Two From The Times, Beating The Odds In MN, SEED Edujob, Plus Any Lesson From AZ?

Important article in The Times on race/class. Also, editorial board at The Times weighs-in on small schools.

Joe Nathan looks at some collaboration around what works in MN.

SEED is expanding to Cincinnati and needs a founding head of school.

What does this AZ episode say, if anything in your view, about the quality of education for ELL’s?

3 Replies to “Two From The Times, Beating The Odds In MN, SEED Edujob, Plus Any Lesson From AZ?”

  1. About the Times article on wealth disparity in educational attainment: Like this is a surprise? I wonder what the modern reformers are going to say about that. Choice. Charters. Vouchers. Competition. Right. That’ll make it all better.

    Can we finally put this nonsense to bed?

  2. Of course income inequality affects classroom achievement, and of course, income inequality is among many factors that affect how children in the United States learn. Those in education involved in the day-to-day design of instruction for low-income students take these challenges seriously and adjust.

    Recognizing that an achievement gap exists between poor and rich students hardly absolves my responsibility for doing something to address it, and charter schools are one platform among many for school leaders to consider when decided what can be done to support all students. I work in a variety of contexts in education (classroom teacher, researcher, prospective charter leader, Eduwonk reader, etc.), and I don’t believe that charters, vouchers, or competition is sensible when parents already have great school options for their children.

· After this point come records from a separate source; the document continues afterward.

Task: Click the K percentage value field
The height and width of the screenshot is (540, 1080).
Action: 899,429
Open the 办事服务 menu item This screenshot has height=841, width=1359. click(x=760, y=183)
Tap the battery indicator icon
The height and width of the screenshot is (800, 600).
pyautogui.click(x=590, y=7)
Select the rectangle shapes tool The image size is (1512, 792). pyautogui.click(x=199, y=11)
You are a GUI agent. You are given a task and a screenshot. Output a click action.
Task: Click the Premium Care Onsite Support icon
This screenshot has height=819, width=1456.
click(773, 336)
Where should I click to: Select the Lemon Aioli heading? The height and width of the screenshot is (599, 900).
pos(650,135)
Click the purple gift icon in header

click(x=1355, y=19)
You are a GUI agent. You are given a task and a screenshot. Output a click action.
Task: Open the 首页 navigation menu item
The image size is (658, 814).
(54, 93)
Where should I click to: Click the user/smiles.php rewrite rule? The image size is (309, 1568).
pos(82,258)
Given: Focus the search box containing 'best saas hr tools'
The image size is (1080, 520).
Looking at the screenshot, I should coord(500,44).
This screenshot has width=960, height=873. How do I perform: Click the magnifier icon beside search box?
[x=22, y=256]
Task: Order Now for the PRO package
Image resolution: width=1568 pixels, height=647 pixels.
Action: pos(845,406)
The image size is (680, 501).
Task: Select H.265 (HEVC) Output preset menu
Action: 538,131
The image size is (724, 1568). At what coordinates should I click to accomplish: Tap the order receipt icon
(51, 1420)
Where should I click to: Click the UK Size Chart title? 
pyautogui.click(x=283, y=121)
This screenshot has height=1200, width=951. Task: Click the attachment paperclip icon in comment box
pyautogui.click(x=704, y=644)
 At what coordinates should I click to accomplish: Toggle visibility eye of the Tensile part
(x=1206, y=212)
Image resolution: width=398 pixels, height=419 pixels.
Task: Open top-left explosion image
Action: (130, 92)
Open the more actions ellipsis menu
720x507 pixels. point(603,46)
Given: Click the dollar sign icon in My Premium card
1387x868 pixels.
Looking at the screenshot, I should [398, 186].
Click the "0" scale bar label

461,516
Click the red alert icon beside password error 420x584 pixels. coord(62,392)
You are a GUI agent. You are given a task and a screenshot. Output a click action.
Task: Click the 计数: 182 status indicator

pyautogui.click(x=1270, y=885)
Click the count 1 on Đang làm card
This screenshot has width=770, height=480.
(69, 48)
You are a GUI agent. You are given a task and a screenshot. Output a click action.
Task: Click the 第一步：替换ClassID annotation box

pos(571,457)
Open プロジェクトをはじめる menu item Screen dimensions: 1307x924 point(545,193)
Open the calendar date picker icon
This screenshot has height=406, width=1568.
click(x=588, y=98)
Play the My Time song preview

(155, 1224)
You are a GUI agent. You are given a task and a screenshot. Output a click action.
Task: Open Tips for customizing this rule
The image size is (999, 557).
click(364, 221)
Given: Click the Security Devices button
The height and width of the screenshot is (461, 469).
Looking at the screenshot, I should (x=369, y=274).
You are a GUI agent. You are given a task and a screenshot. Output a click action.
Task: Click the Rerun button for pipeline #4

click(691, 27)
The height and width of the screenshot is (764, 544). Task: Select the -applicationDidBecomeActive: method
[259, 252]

    But given that I cannot cure income inequality on my own, or even address the issue as part of a movement with any hope of doing anything of consequence in the short to medium term, I’m left with what I can do now. And what I can do now is to face the facts outlined in the research referenced in the Times article and see if there are any logical inferences to be gleaned in terms of education policy at the local level.

    One seems to be that school can make a more concerted effort to build relationships with parents and to have the courage to have challenging conversations about what behaviors will help their children succeed and what will not. Of course, teaching and learning is more complex than any one course of action, but building relationships with all of our parents and meeting them (literally) where they are regardless of income might be one part of the solution.

    Obviously, if poverty is about more than income, than our strategies for addressing income inequality has to be more than just waiting for the economy to recover. We’ll need a menu of instructional strategies, community partnerships, and school options (charters, private, and traditional public schools included) to meet all of our students’ needs adequately.

  3. She only went to US schools for a few years.

    In any event, though, it says nothing about it. Once you get past the age of 8 or so, your ability to absorb a new language has little to do with your education and a lot to do with aptitude.